Bug 67315

Summary:

[NVAA] System lockup with X consuming all CPU

Product:

xorg

Reporter:

Rick Stevens <ricks>

Component:

Driver/nouveau

Assignee:

Nouveau Project <nouveau>

Status:

RESOLVED MOVED

QA Contact:

Xorg Project Team <xorg-team>

Severity:

normal

Priority:

medium

Version:

unspecified

Hardware:

x86-64 (AMD64)

OS:

Linux (All)

Whiteboard:

i915 platform:

i915 features:

Attachments:

Description	Flags
Xorg.0.log with modeset enabled and output of dmesg while problem is active	none
20-nouveau.conf, Xorg.0.log and dmesg output	none
BUG_ON(!data)	none
More file snapshots	none
Logs from 3.9.9-302.fc19.x86_64 kernel	none
mmio trace along with dmesg and Xorg logs	none
Add some writes to 0x100c14	none

Description Rick Stevens 2013-07-25 17:59:11 UTC

Created attachment 83002 [details]
Xorg.0.log with modeset enabled and output of dmesg while problem is active

When using nouveau with modeset, the system starts up fine but eventually (possibly when the screen saver kicks in), X consumes all CPU resources on one core rendering the machine useless except via ssh sessions. If I disable modeset at boot time (nouveau.modeset=0), then the system is stable but the drive does not accept the EDID from the monitor and I'm stuck with a 1024x768 display instead of the 1600x900 it has with modeset enabled.

I'm attaching the Xorg.0.log file along with an excerpt from the output of dmesg when this behavior is occurring.

Comment 1 Rick Stevens 2013-07-25 18:01:06 UTC

Forgot to mention, this is Fedora 19, fully updated on a dual-core AMD-based system. Video hardware is:

02:00.0 VGA compatible controller: NVIDIA Corporation C77 [GeForce 8200] (rev a2) (prog-if 00 [VGA controller])
	Subsystem: NVIDIA Corporation Device cb84
	Flags: bus master, fast devsel, latency 0, IRQ 5
	Memory at fb000000 (32-bit, non-prefetchable) [size=16M]
	Memory at d8000000 (64-bit, prefetchable) [size=128M]
	Memory at e6000000 (64-bit, prefetchable) [size=32M]
	I/O ports at bc00 [size=128]
	[virtual] Expansion ROM at e0000000 [disabled] [size=128K]
	Capabilities: [60] Power Management version 2
	Capabilities: [68] MSI: Enable- Count=1/1 Maskable- 64bit+

Comment 2 Emil Velikov 2013-07-26 00:01:56 UTC

Hi Rick

Before jumping to compulsions can you configure your Xserver to not load
* libglamoregl.so
* vesa_drv.so
* modesetting_drv.so

The last two should be ignored if you use an xorg.conf as shown in here [1]. Whereas for the first one you could try an temporary rename the file (there may be a better way to handle it, which I'm not aware of).

With that said, try and narrow down what's causing the issue. A scenario such as
* as soon as my screensaver kicks in
* using program XX
* doing action A, while using program YY, followed by action C.

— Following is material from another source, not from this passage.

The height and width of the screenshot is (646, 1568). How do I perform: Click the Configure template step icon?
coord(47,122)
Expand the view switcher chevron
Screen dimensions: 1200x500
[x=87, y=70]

As the issue occurs, try and attach the complete output of dmesg (or save the output to a file and attach at a later point)

Cheers
Emil

[1] "Configuring the X server" http://nouveau.freedesktop.org/wiki/InstallNouveau/

Comment 3 Rick Stevens 2013-07-26 18:09:10 UTC

On 07/25/2013 05:01 PM, bugzilla-daemon@freedesktop.org issued this missive:
> *Comment # 2 <https://bugs.freedesktop.org/show_bug.cgi?id=67315#c2> on
> bug 67315 <https://bugs.freedesktop.org/show_bug.cgi?id=67315> from Emil
> Velikov <mailto:emil.l.velikov@gmail.com> *
>
> Hi Rick
>
> Before jumping to compulsions can you configure your Xserver to not load
> * libglamoregl.so
> * vesa_drv.so
> * modesetting_drv.so
>
> The last two should be ignored if you use an xorg.conf as shown in here [1].
> Whereas for the first one you could try an temporary rename the file (there may
> be a better way to handle it, which I'm not aware of).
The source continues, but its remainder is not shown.